• Work instructions: Write the entries out again exactly as they stand, but without the pictures.
++++++++
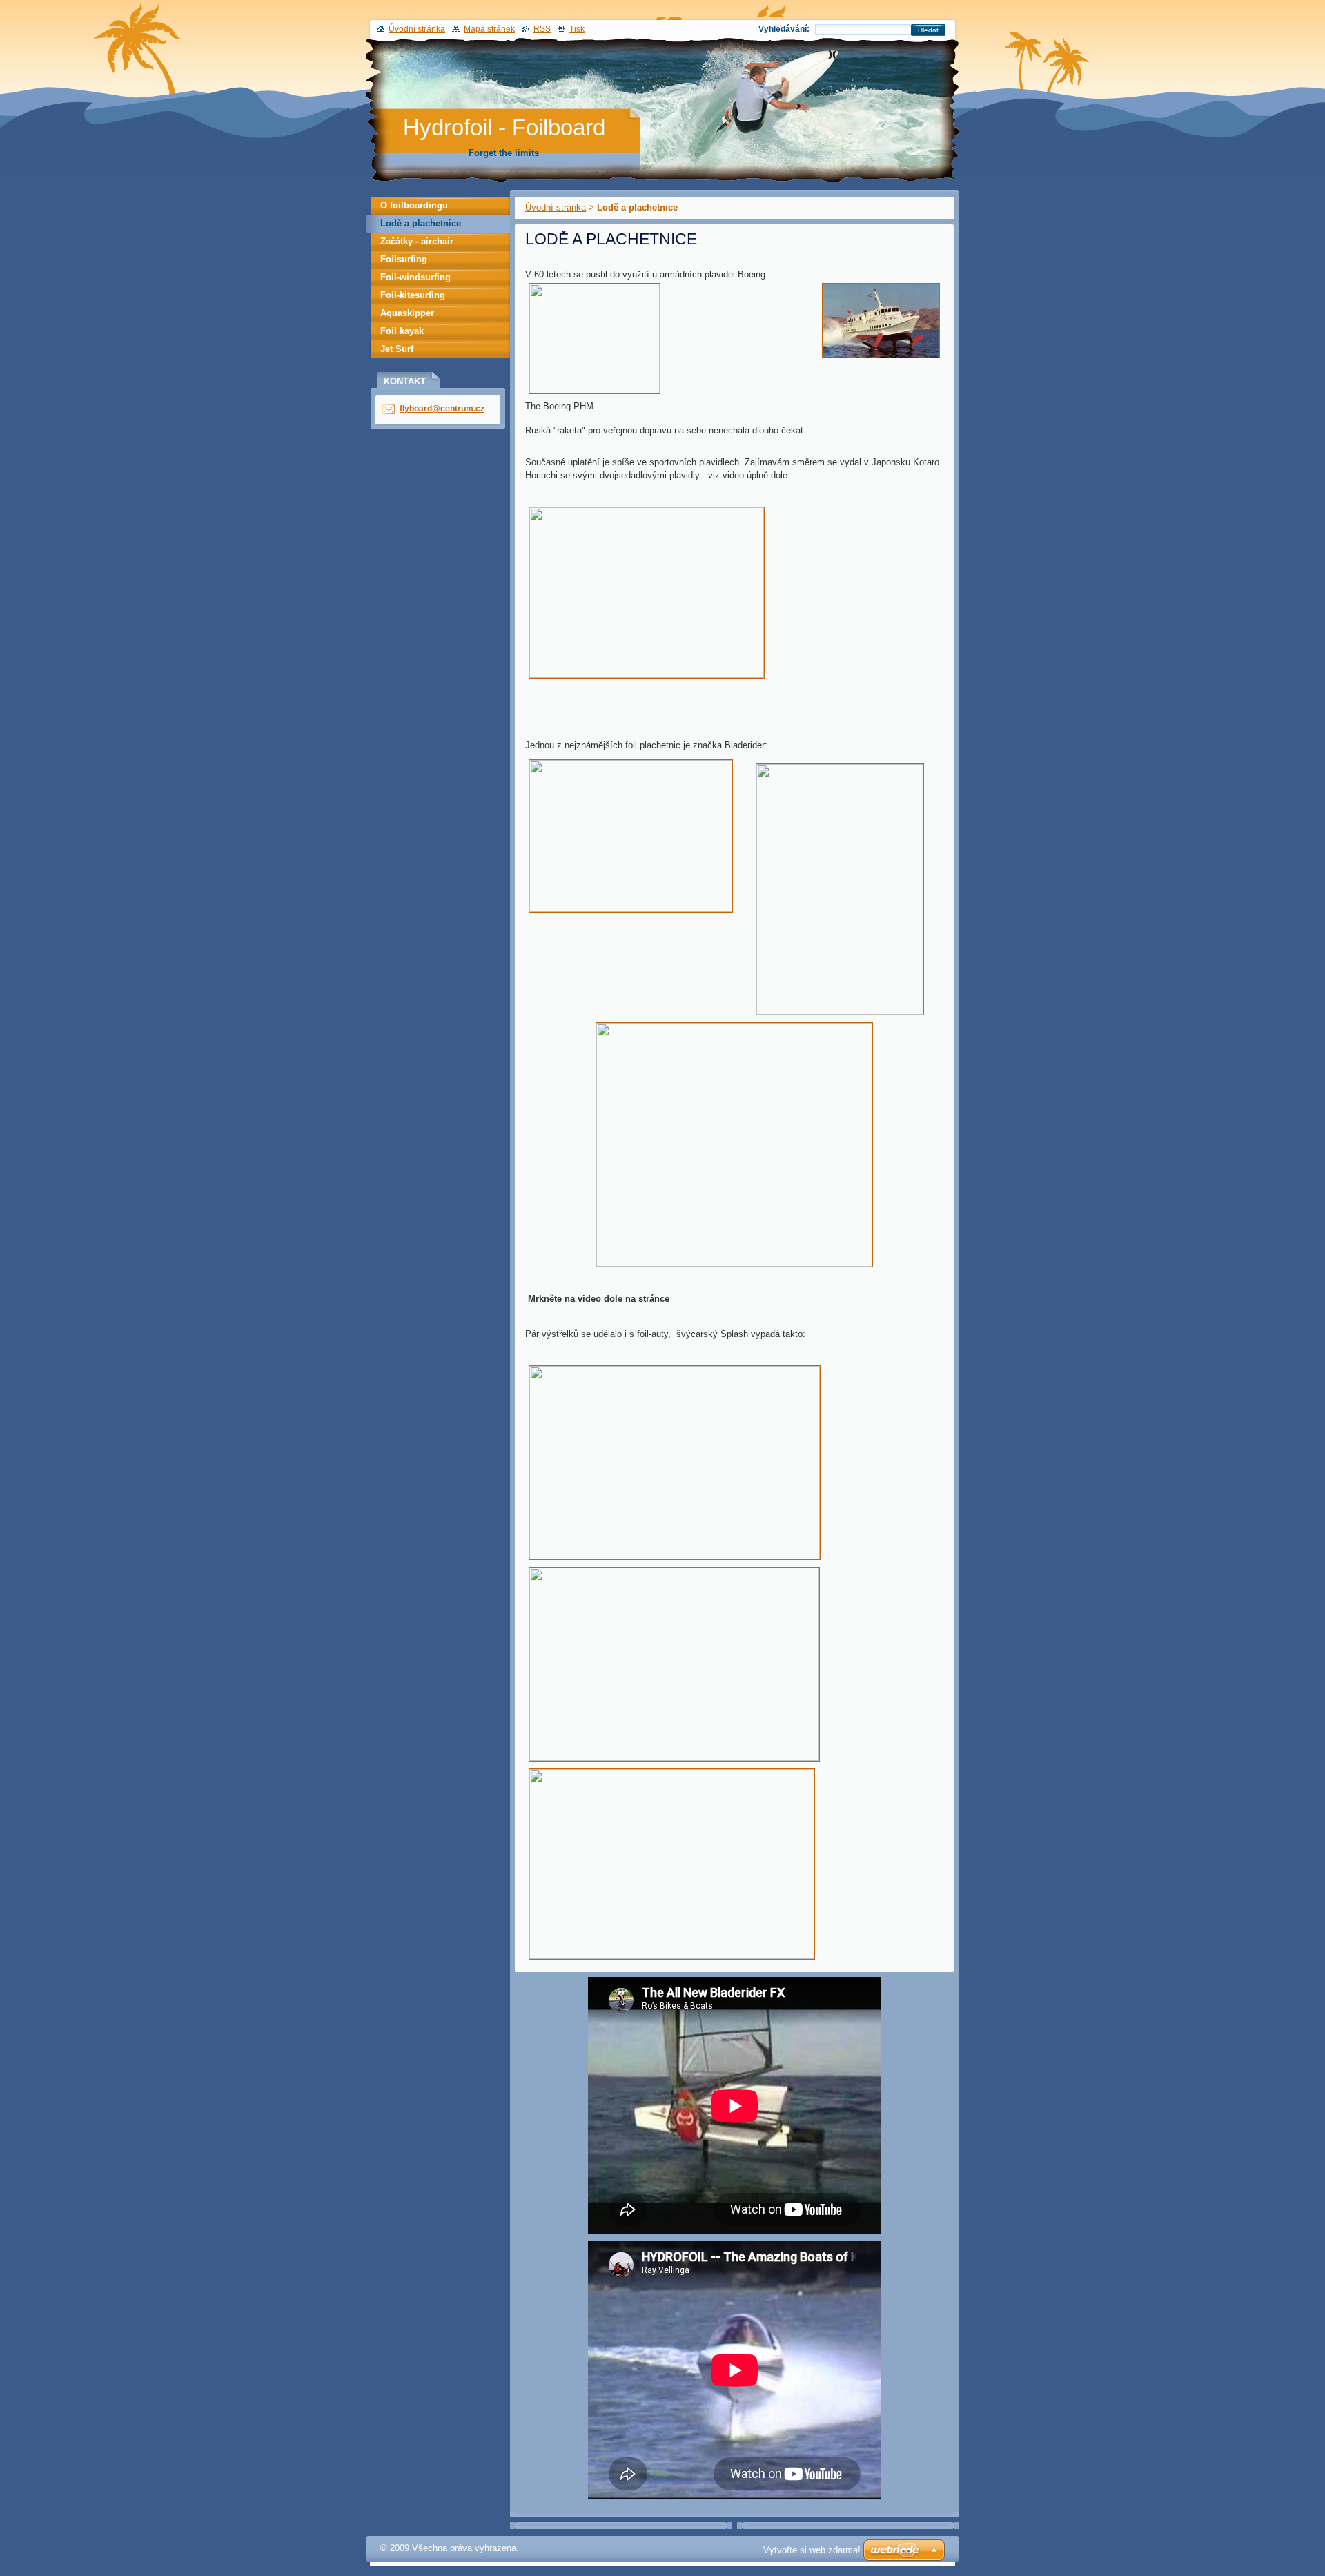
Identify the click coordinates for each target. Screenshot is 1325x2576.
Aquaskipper (407, 313)
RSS (542, 29)
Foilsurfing (403, 259)
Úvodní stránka (555, 207)
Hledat (928, 30)
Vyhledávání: (783, 29)
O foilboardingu (414, 205)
++++++++
• Response to this task:
Identify the click coordinates for each target. Screenshot is 1325x2576.
Aquaskipper (407, 313)
RSS (542, 29)
Foilsurfing (403, 259)
Úvodní stránka (555, 207)
Hledat (928, 30)
Vyhledávání: (783, 29)
O foilboardingu (414, 205)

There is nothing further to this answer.